カジノ汚職の捜査拡大 特捜部が国会議員50人を事情聴取か

本会議場で安倍首相と握手する秋元容疑者(C)日刊ゲンダイ

カジノ汚職は、まだまだ拡大しそうだ。

 東京地検特捜部は、収賄容疑で逮捕された衆院議員の秋元司容疑者を勾留期限の14日にも再逮捕する方針。また、すでに自民党の白須賀貴樹衆院議員や勝沼栄明元衆院議員を任意で事情聴取していたことが分かった。贈収賄の全容は、かなり大がかりなものだとみられる。

「週刊朝日」のオンライン限定記事によれば、秋元は逮捕前に以下のような爆弾証言をしていたという。

「約2000万円もらっている議員がいる。ケタが1つ、違うだろうっていう議員だっている」

「(自民党内の)IRの三羽烏って呼ばれる議員なんか、そりゃすごいんじゃないか。12月になって、俺の疑惑が報じられはじめたら、3人は俺の電話にすら、出なくなった。ひどいやつらだ」

「なんらかの形でカネもらったり、便宜を受けたリストに載っている議員は30人はいるんじゃないか」

 実際、この年末年始に特捜部が複数の国会議員から任意での事情聴取を行ったとの情報が流れ、政界はこの話題で持ちきりだ。

「事情聴取というより、事件に関する協力要請のような段階でしょうが、IR議連の役員を中心に、話を聴かれた議員の数は与野党で30人とも50人ともいわれている。その噂を裏付けるように、あるメディアは今週になって、IR議連に名を連ねる国会議員に『500ドットコム社の社員や顧問らと会ったことがあるか』『IR関係の企業から金銭や物品提供の申し出を受けたことはあるか』などの質問項目を添付した取材依頼を送っています」(永田町関係者)
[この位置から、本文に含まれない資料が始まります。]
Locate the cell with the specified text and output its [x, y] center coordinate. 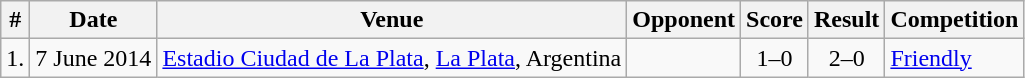
# [16, 20]
Friendly [954, 58]
Score [775, 20]
Date [94, 20]
Result [846, 20]
Venue [392, 20]
7 June 2014 [94, 58]
Estadio Ciudad de La Plata, La Plata, Argentina [392, 58]
1. [16, 58]
Opponent [684, 20]
1–0 [775, 58]
2–0 [846, 58]
Competition [954, 20]
Extract the (x, y) coordinate from the center of the cell holding the provided text.  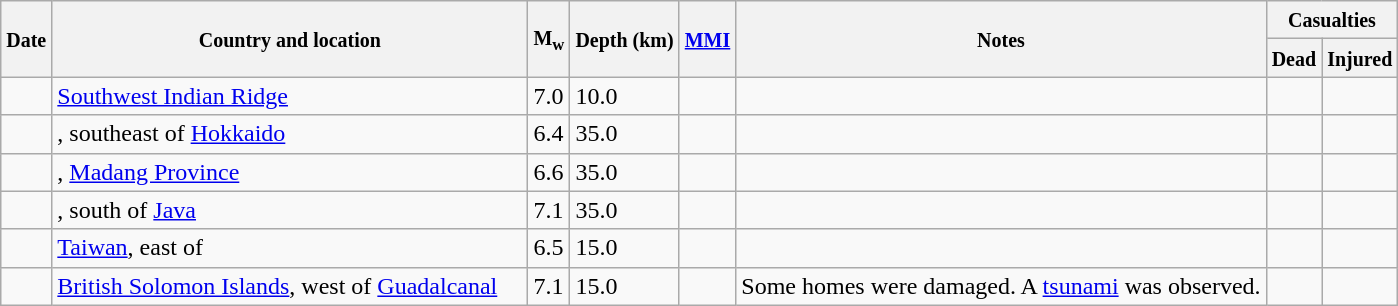
Taiwan, east of (290, 248)
Dead (1294, 58)
6.6 (549, 172)
6.5 (549, 248)
Country and location (290, 39)
6.4 (549, 134)
, Madang Province (290, 172)
Southwest Indian Ridge (290, 96)
Injured (1360, 58)
MMI (708, 39)
British Solomon Islands, west of Guadalcanal (290, 286)
Some homes were damaged. A tsunami was observed. (1001, 286)
Casualties (1332, 20)
Notes (1001, 39)
, south of Java (290, 210)
10.0 (624, 96)
Date (26, 39)
, southeast of Hokkaido (290, 134)
7.0 (549, 96)
Depth (km) (624, 39)
Mw (549, 39)
Search for the cell housing the specified text and yield its (X, Y) center coordinate. 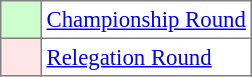
Relegation Round (146, 57)
Championship Round (146, 20)
Extract the (x, y) coordinate from the center of the cell holding the provided text.  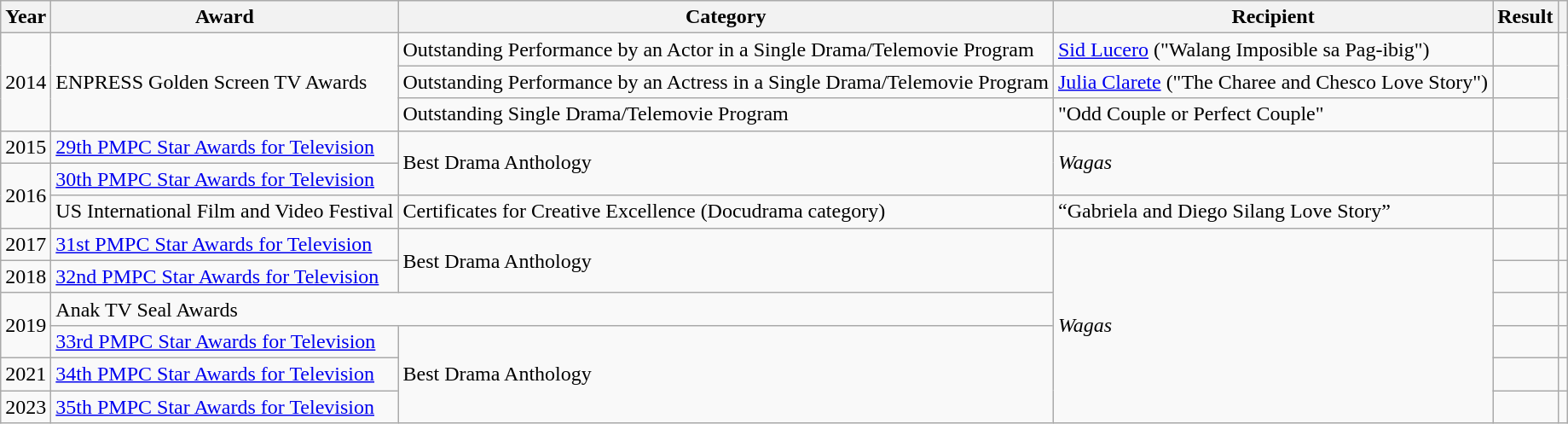
Outstanding Single Drama/Telemovie Program (726, 114)
2019 (26, 325)
35th PMPC Star Awards for Television (225, 407)
34th PMPC Star Awards for Television (225, 373)
Julia Clarete ("The Charee and Chesco Love Story") (1272, 82)
2015 (26, 147)
Award (225, 17)
2016 (26, 195)
“Gabriela and Diego Silang Love Story” (1272, 211)
Certificates for Creative Excellence (Docudrama category) (726, 211)
30th PMPC Star Awards for Television (225, 179)
Outstanding Performance by an Actor in a Single Drama/Telemovie Program (726, 49)
Recipient (1272, 17)
2017 (26, 244)
32nd PMPC Star Awards for Television (225, 276)
2014 (26, 82)
Year (26, 17)
Anak TV Seal Awards (553, 309)
29th PMPC Star Awards for Television (225, 147)
2018 (26, 276)
Category (726, 17)
"Odd Couple or Perfect Couple" (1272, 114)
US International Film and Video Festival (225, 211)
31st PMPC Star Awards for Television (225, 244)
2023 (26, 407)
Outstanding Performance by an Actress in a Single Drama/Telemovie Program (726, 82)
Sid Lucero ("Walang Imposible sa Pag-ibig") (1272, 49)
ENPRESS Golden Screen TV Awards (225, 82)
2021 (26, 373)
Result (1525, 17)
33rd PMPC Star Awards for Television (225, 341)
For the text-containing cell, return its midpoint in [x, y] coordinate format. 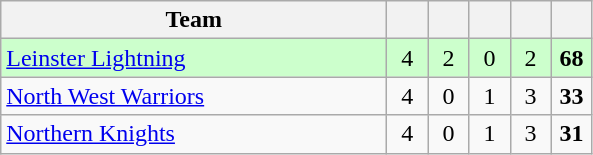
31 [572, 134]
Team [194, 20]
Northern Knights [194, 134]
33 [572, 96]
68 [572, 58]
Leinster Lightning [194, 58]
North West Warriors [194, 96]
Identify which cell holds the provided text, then report its (x, y) central coordinate. 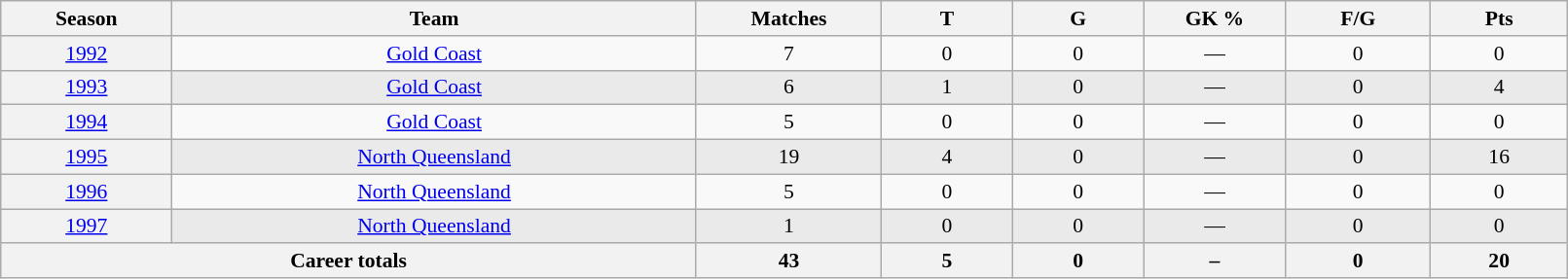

 発売中の「週刊文春」もIR議連会長の細田博之元官房長官や、副会長の河村建夫元官房長官に「事情聴取を受けたのか」と直撃取材。2人とも「ありません」と否定したが、捜査は政権中枢に及ぶ可能性もある。IR議連は、200人以上の議員が参加していて、役員だけで40人近くに上る。安倍首相も2014年まで最高顧問を務めていた。

 贈賄側の「500ドットコム」が「100万円を渡した」と供述した5人の衆院議員もIR議連のメンバーだった。そのうち、下地幹郎衆院議員がカネの受領を認めて日本維新の会を除名になったが、自民党の4人は受領を否定している。

 特捜部が狙っているのは誰なのか。自分の名前も捜査線上にあるのか――。国会議員の間では疑心暗鬼が広がっている。新たな逮捕者が出るとすれば、通常国会が召集される20日までが、ひとつのヤマ場。多くの議員が眠れない夜を過ごしているはずだ。